● What this task involves
Extract each line holding the word "Install" from the entries.

(Exercise inputs begins)

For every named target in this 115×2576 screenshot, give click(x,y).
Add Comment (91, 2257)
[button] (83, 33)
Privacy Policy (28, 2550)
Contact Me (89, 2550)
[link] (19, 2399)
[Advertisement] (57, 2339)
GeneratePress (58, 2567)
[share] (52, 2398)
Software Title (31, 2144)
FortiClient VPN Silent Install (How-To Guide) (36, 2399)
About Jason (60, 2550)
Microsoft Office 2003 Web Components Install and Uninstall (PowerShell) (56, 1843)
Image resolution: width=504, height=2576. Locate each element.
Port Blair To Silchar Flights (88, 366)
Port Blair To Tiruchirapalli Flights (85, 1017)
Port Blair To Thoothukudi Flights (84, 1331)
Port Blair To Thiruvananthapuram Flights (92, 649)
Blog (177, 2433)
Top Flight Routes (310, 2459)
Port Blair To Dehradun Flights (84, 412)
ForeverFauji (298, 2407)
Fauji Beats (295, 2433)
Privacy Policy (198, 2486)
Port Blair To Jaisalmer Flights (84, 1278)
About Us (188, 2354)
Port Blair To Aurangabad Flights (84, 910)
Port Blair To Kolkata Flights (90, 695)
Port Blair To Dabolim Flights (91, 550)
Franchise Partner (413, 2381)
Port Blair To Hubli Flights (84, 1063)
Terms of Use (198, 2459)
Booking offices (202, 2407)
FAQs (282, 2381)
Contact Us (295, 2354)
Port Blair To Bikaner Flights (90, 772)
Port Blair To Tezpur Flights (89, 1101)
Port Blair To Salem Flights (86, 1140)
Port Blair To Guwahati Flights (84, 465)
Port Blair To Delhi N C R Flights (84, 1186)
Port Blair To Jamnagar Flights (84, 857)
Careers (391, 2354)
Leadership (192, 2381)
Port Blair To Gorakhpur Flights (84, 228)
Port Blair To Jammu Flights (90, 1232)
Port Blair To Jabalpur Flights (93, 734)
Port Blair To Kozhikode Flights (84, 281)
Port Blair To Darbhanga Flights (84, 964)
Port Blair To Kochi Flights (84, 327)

(Exercise inputs ends)

● Response box
FortiClient VPN Silent Install (How-To Guide) (36, 2399)
Microsoft Office 2003 Web Components Install and Uninstall (PowerShell) (56, 1843)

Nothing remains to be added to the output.